#### Task inputs:

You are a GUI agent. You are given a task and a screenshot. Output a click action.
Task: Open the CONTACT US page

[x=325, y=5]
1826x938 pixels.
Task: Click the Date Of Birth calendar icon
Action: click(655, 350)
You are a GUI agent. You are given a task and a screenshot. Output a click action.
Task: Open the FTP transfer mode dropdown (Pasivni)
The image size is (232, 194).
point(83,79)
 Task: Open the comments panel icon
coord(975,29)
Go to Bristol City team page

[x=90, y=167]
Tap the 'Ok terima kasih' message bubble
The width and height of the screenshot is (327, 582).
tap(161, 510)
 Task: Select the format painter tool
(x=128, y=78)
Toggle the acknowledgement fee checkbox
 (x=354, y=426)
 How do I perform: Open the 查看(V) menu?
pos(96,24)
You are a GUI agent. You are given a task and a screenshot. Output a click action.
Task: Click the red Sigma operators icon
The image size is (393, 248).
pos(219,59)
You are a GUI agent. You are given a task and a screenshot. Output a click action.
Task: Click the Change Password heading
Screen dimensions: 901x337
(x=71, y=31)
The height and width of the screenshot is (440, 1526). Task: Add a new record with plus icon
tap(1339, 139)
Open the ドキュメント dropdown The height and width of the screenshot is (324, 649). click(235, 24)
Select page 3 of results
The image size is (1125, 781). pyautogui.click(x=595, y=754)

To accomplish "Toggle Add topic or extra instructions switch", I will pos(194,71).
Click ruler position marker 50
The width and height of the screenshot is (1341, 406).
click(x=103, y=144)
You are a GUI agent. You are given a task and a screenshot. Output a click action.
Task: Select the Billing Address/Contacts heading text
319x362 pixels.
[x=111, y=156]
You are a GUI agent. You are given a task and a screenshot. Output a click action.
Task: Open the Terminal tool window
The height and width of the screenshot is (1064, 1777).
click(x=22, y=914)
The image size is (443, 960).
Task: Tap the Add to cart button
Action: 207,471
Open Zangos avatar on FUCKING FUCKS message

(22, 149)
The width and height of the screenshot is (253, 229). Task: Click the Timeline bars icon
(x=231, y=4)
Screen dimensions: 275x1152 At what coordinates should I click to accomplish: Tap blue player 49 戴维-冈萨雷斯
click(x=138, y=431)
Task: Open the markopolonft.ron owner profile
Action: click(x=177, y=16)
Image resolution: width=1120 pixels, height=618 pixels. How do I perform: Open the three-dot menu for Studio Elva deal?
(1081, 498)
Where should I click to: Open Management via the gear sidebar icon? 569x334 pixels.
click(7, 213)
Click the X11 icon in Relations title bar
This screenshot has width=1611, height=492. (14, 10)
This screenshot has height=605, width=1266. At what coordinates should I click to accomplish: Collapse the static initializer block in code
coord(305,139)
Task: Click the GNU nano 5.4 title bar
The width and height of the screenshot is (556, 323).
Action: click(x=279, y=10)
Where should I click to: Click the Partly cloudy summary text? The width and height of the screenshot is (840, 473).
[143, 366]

#### What needs to be done:
Copy out the data word for word, from its first line up to and including the line that contains "Action: click(x=177, y=16)".

#### Response to the task:
You are a GUI agent. You are given a task and a screenshot. Output a click action.
Task: Open the CONTACT US page

[x=325, y=5]
1826x938 pixels.
Task: Click the Date Of Birth calendar icon
Action: click(655, 350)
You are a GUI agent. You are given a task and a screenshot. Output a click action.
Task: Open the FTP transfer mode dropdown (Pasivni)
The image size is (232, 194).
point(83,79)
 Task: Open the comments panel icon
coord(975,29)
Go to Bristol City team page

[x=90, y=167]
Tap the 'Ok terima kasih' message bubble
The width and height of the screenshot is (327, 582).
tap(161, 510)
 Task: Select the format painter tool
(x=128, y=78)
Toggle the acknowledgement fee checkbox
 (x=354, y=426)
 How do I perform: Open the 查看(V) menu?
pos(96,24)
You are a GUI agent. You are given a task and a screenshot. Output a click action.
Task: Click the red Sigma operators icon
The image size is (393, 248).
pos(219,59)
You are a GUI agent. You are given a task and a screenshot. Output a click action.
Task: Click the Change Password heading
Screen dimensions: 901x337
(x=71, y=31)
The height and width of the screenshot is (440, 1526). Task: Add a new record with plus icon
tap(1339, 139)
Open the ドキュメント dropdown The height and width of the screenshot is (324, 649). click(235, 24)
Select page 3 of results
The image size is (1125, 781). pyautogui.click(x=595, y=754)

To accomplish "Toggle Add topic or extra instructions switch", I will pos(194,71).
Click ruler position marker 50
The width and height of the screenshot is (1341, 406).
click(x=103, y=144)
You are a GUI agent. You are given a task and a screenshot. Output a click action.
Task: Select the Billing Address/Contacts heading text
319x362 pixels.
[x=111, y=156]
You are a GUI agent. You are given a task and a screenshot. Output a click action.
Task: Open the Terminal tool window
The height and width of the screenshot is (1064, 1777).
click(x=22, y=914)
The image size is (443, 960).
Task: Tap the Add to cart button
Action: 207,471
Open Zangos avatar on FUCKING FUCKS message

(22, 149)
The width and height of the screenshot is (253, 229). Task: Click the Timeline bars icon
(x=231, y=4)
Screen dimensions: 275x1152 At what coordinates should I click to accomplish: Tap blue player 49 戴维-冈萨雷斯
click(x=138, y=431)
Task: Open the markopolonft.ron owner profile
Action: click(x=177, y=16)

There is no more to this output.